Training Error - Githubissues

dlee640 commented 3 years ago

Hi Team, First of all thank you for providing open source of such good work.

I have the pretrained model in trained_models/sunrgbd/r34_NBt1D.pth and I got the eval.py to run successfully with mIoU replicating whats on the paper.

My goal is to mess with the parameters in args.py to compare the results to see what I can improve.

I have been trying to train the model only using --modality rgb. I get the following error upon using train.py:

(rgbd_segmentation) dlee640@dlee640-lenovo:~/ESANet$ python train.py \
>     --dataset sunrgbd \
>     --dataset_dir ./datasets/sunrgbd \
>     --pretrained_dir ./trained_models/sunrgbd \
>     --results_dir ./results \
>     --modality rgb \
> 
Compute class weights
5285/5285
Saved class weights under /home/dlee640/ESANet/src/datasets/sunrgbd/weighting_median_frequency_1+37_train.pickle.
/home/dlee640/ESANet/src/build_model.py:29: UserWarning: Argument --channels_decoder is ignored when --decoder_chanels_mode decreasing is set.
  warnings.warn('Argument --channels_decoder is ignored when '
/home/dlee640/ESANet/src/models/resnet.py:101: UserWarning: parameters groups, base_width and norm_layer are ignored in NonBottleneck1D
  warnings.warn('parameters groups, base_width and norm_layer are '
Loaded r34 with encoder block NonBottleneck1D pretrained on ImageNet
./trained_models/sunrgbd/r34_NBt1D.pth
/home/dlee640/ESANet/src/models/model_one_modality.py:139: UserWarning: for the context module the learned upsampling is not possible as the feature maps are not upscaled by the factor 2. We will use nearest neighbor instead.
  warnings.warn('for the context module the learned upsampling is '
Traceback (most recent call last):
  File "train.py", line 552, in <module>
    train_main()
  File "train.py", line 92, in train_main
    model, device = build_model(args, n_classes=n_classes_without_void)
  File "/home/dlee640/ESANet/src/build_model.py", line 87, in build_model
    upsampling=args.upsampling
  File "/home/dlee640/ESANet/src/models/model_one_modality.py", line 164, in __init__
    num_classes=num_classes
TypeError: __init__() got an unexpected keyword argument 'height'

Why is it giving this error? How can I address this issue?
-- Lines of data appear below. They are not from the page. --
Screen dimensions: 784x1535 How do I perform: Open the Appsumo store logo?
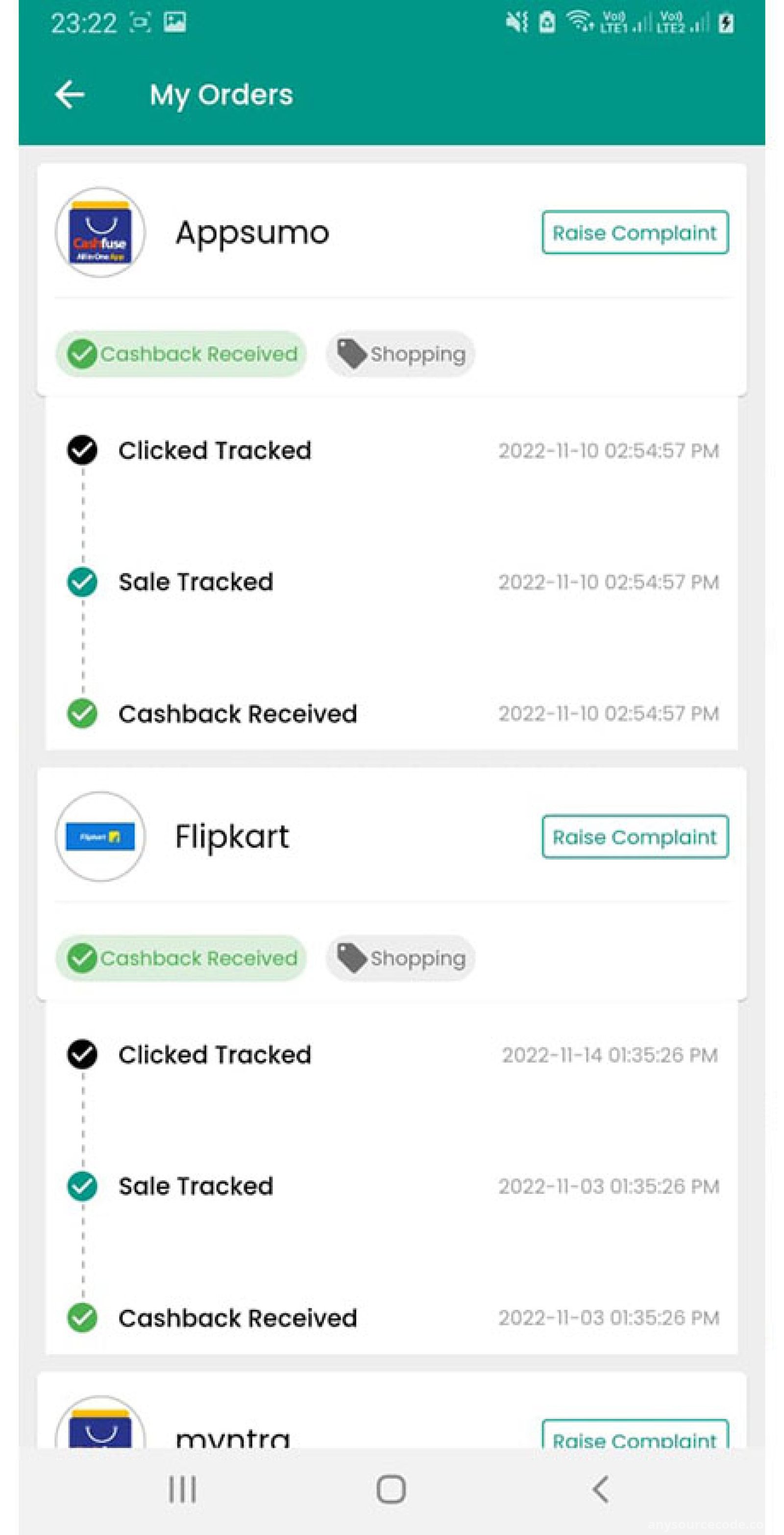click(100, 232)
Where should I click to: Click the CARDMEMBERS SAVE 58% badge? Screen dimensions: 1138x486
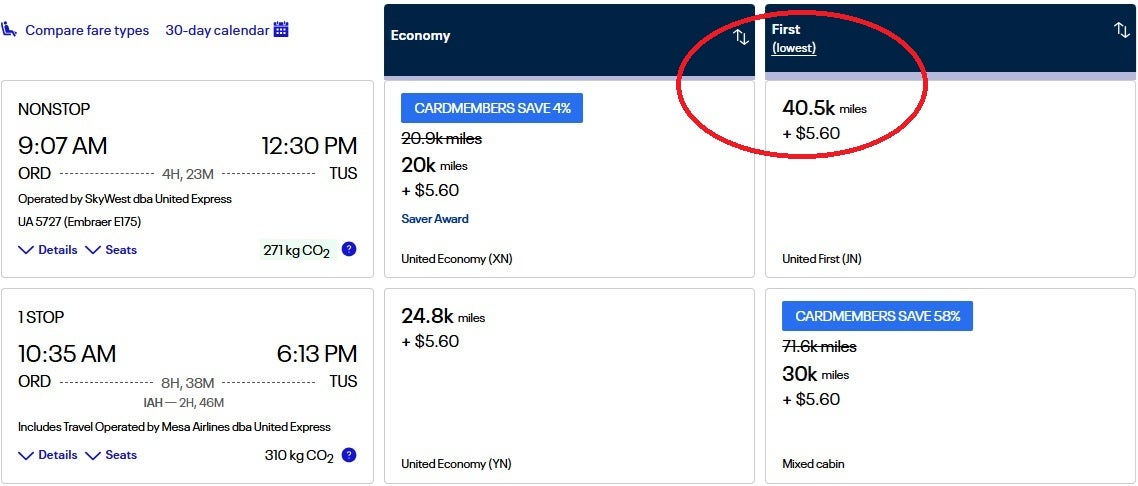[877, 316]
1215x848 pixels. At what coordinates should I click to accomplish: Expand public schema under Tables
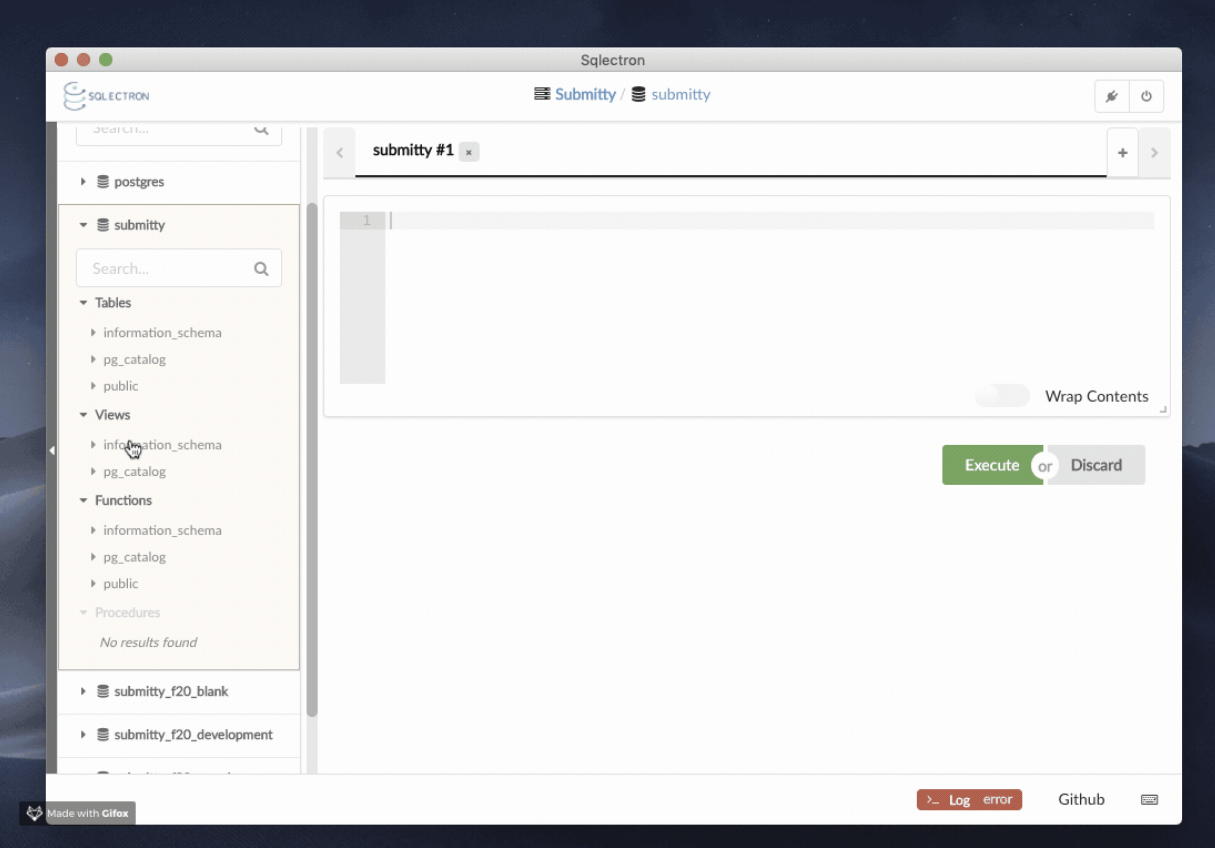click(x=93, y=386)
UPDATE: I fixed this issue by commenting out height and width parameters in model_one_modality.py. The part I commented out is shown below. But I have a new issue.

        # decoder
        self.decoder = Decoder(
            channels_in=channels_after_context_module,
            channels_decoder=channels_decoder,
            activation=self.activation,
            nr_decoder_blocks=nr_decoder_blocks,
            encoder_decoder_fusion=encoder_decoder_fusion,
            **height=height,
            width=width,**
            upsampling_mode=upsampling,
            num_classes=num_classes
        )

Upon running train.py, the process randomly gets terminated with 'Killed" message..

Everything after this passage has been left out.